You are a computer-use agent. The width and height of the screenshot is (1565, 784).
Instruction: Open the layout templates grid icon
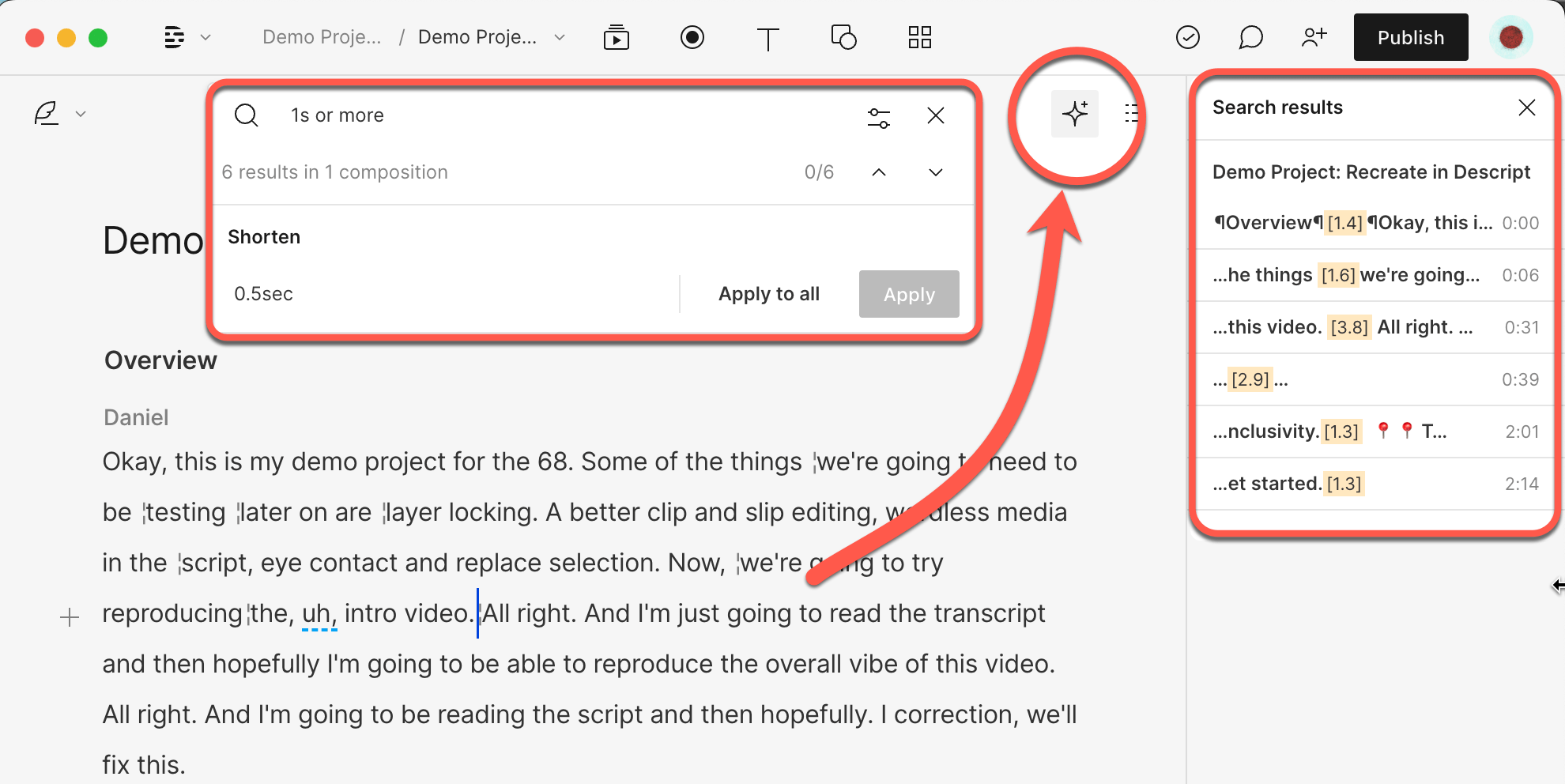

==

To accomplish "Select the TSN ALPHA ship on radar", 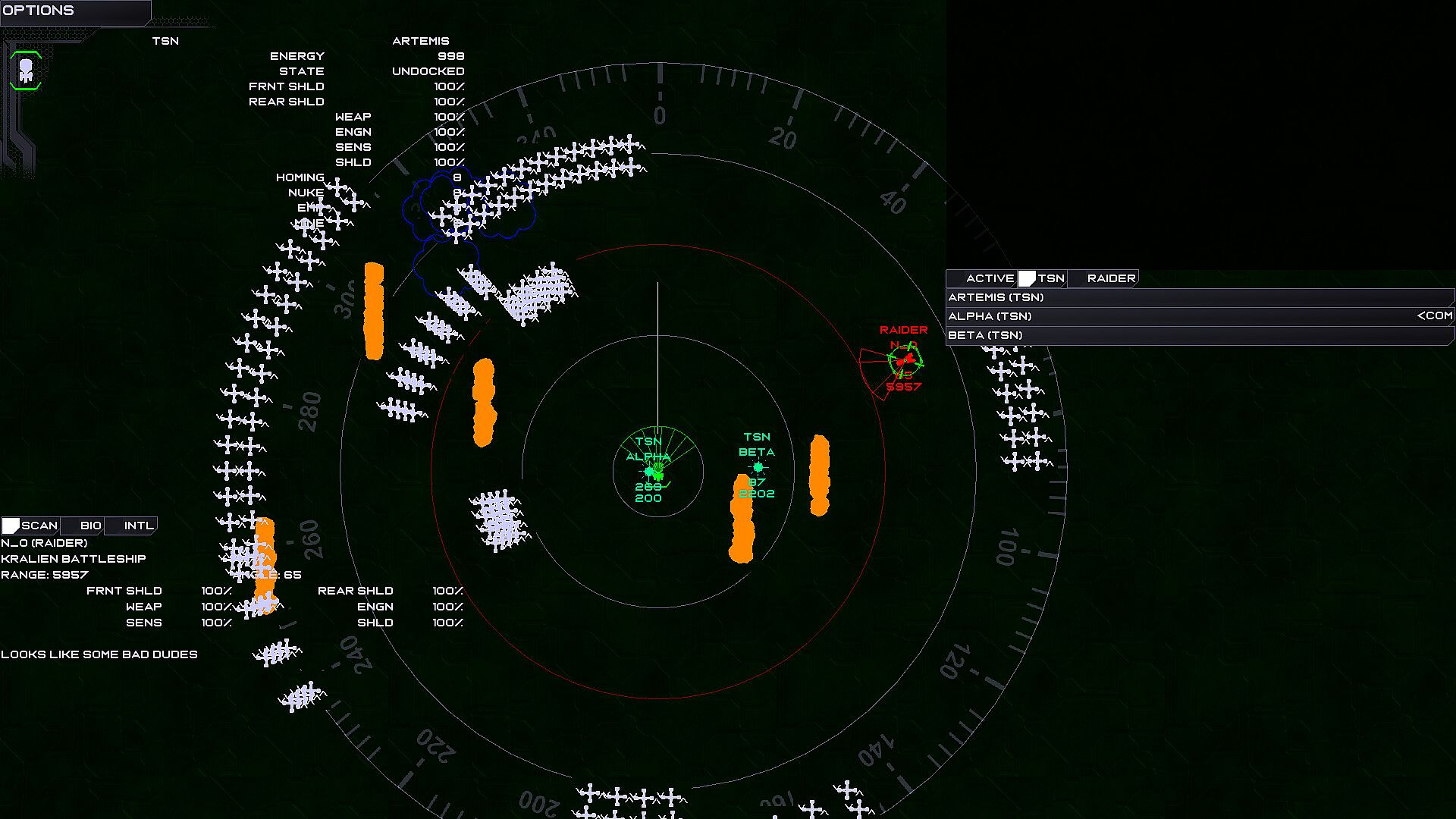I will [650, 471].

* * *

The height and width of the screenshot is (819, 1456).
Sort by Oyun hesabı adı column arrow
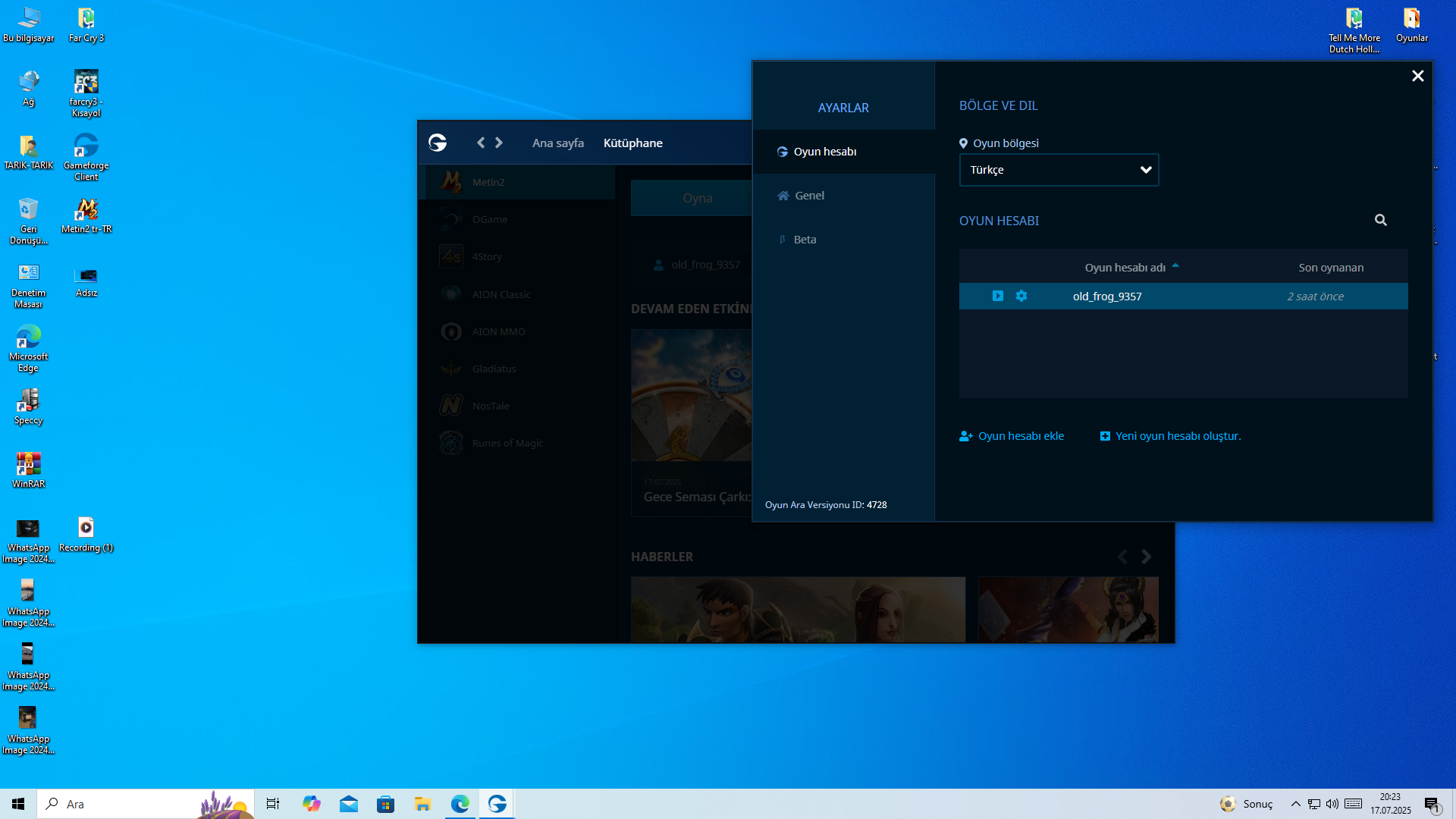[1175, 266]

Exercise directions => Check the entries above for the word "screenshot" and copy every line where it turns up.

Answer to this task =>
You are a computer-use agent. The width and height of the screenshot is (1565, 784).
The height and width of the screenshot is (819, 1456).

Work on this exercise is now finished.